In the fall of 1999, I co-taught a graduate course on the future of U.S. universities. We addressed a number of volatile topics in this course--the possible abolition of academic tenure, the challenge that poststructuralism poses to objectivity, the ascendance of technological and professional subjects over the liberal arts core--but of all the subjects we introduced, the one that most alarmed our students was the discussion of university finance. More specifically, what horrified our students was the idea that U.S. universities might be sacrificing the cherished ideals associated with academic freedom for the market values that come with corporate sponsorship.

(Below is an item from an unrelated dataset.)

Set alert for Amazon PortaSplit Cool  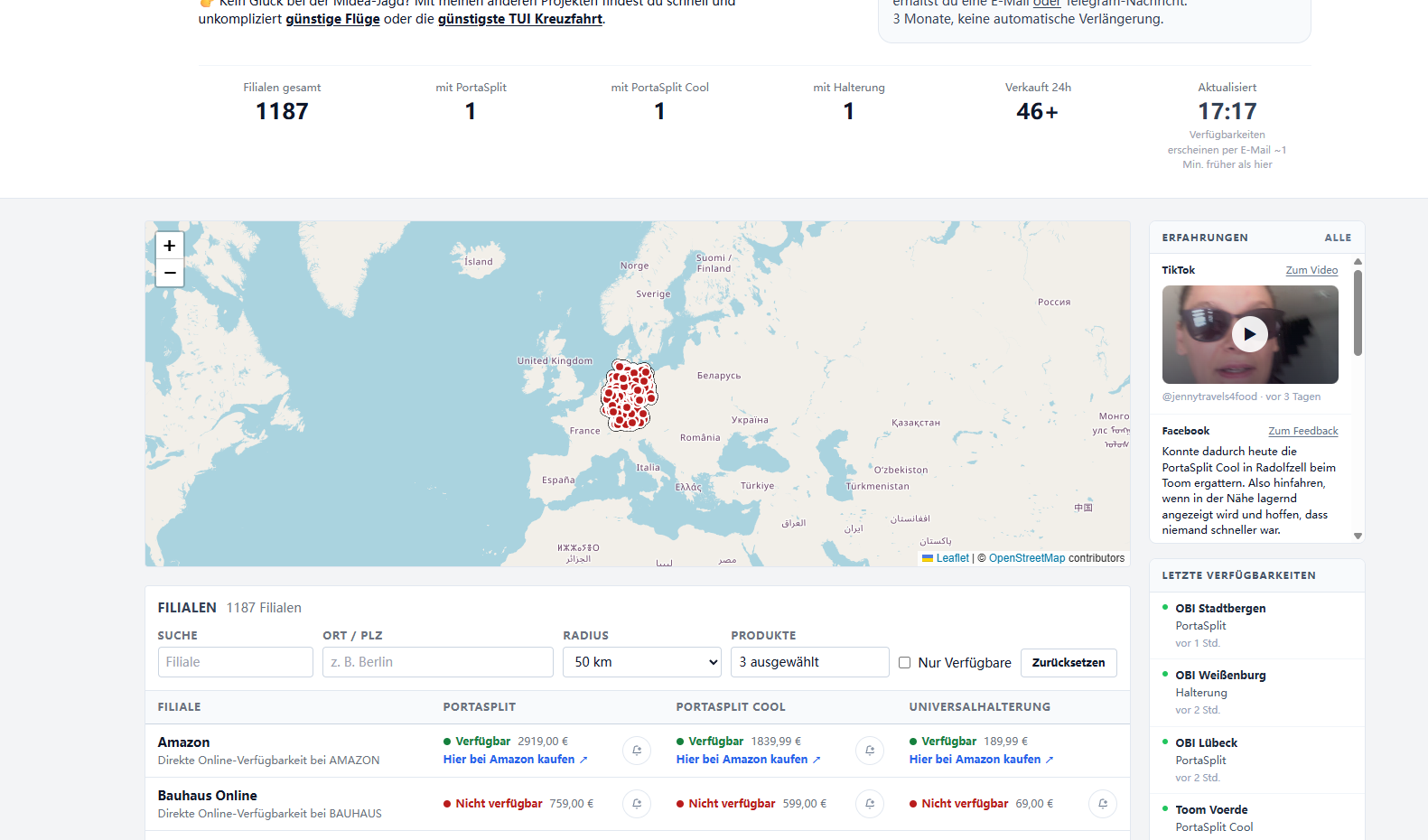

Since the seminar ended, changes in university finance have become a topic of national debate. At a conference on the Future of the City of Intellect that I attended in February 2000, for example, David Noble blew the cover on UCLA's agreement to market its continuing education courses through UNext.com--without, Noble pointed out, the consent of either the University Board of Regents or the professors who developed the course materials for in-house use. That same month, Richard Ohmann published an essay in Academe that attributes the corporatization of the [End Page 1] university to the global march of capitalism and the political right's revenge against sixties radicalism. In the March 2000 issue of Atlantic Monthly, Eyal Press and Jennifer Washburn exposed what they call the "kept university," and, also in March, an op-ed piece by Arthur Levine, published in the New York Times in support of potentially lucrative distance learning, drew a firestorm of responses from people who advocate face-to-face education, despite its expense. Even more recently, on 3 April 2000, Columbia University announced the formation of its online, for-profit partnership with the New York Public Library, the British Library, the Smithsonian Museum of Natural History, the London School of Economics, and Cambridge University Press (Arenson). When interviewed about whether he would contribute to Fathom.com, the distance-learning venture, the historian Simon Schama said that he was too busy making a sixteen-part series on the history of Britain for the bbc, which is also to be delivered online, but that "one day," he'd love to be a part of Fathom.

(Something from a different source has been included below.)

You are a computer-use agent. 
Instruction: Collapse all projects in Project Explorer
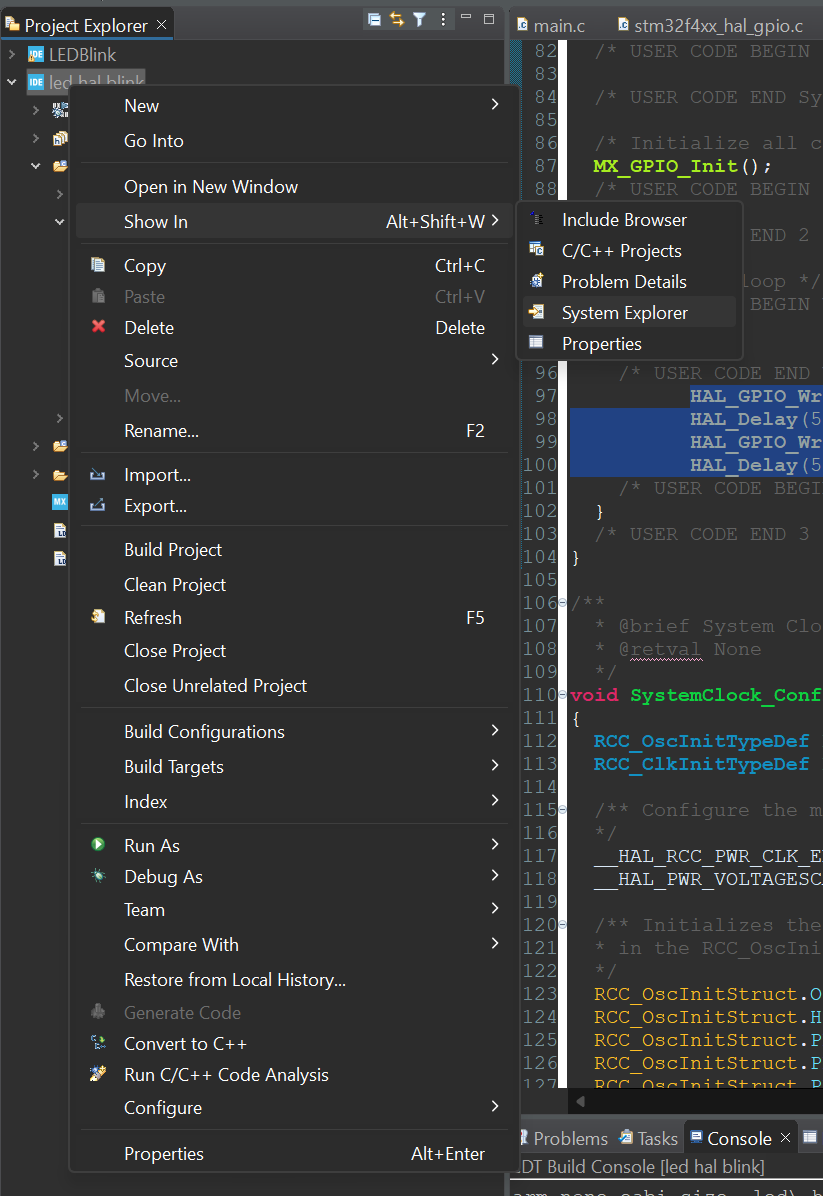click(375, 19)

Given the volume of discussion now appearing in the press, it is impossible for me to cover all of the components of this complex subject. Instead of trying for coverage, I will address the subject of university finance by providing partial answers to three questions: (1) how has the prevalent model of university finance changed in the last two decades? (2) what kinds of responses have U.S. universities offered to these changes? And (3) how is the future of the university linked to the fate of its least economically productive unit, the humanities? While I have statistical data to back up much of what I say here, in the last section in particular I rely on theoretical assertions and my own personal convictions to make my case. I turn to theory and feelings in the end for reasons that are both historical and theoretical: at this historical moment, I argue, a constellation of factors makes the university's openness to corporate sponsorship seem unproblematic. In this context, in which values associated with the market have pervaded even the institution where critical theory is produced, we have no choice but to assert the imperative of an alternative to the market if we are to save the possibility of critique.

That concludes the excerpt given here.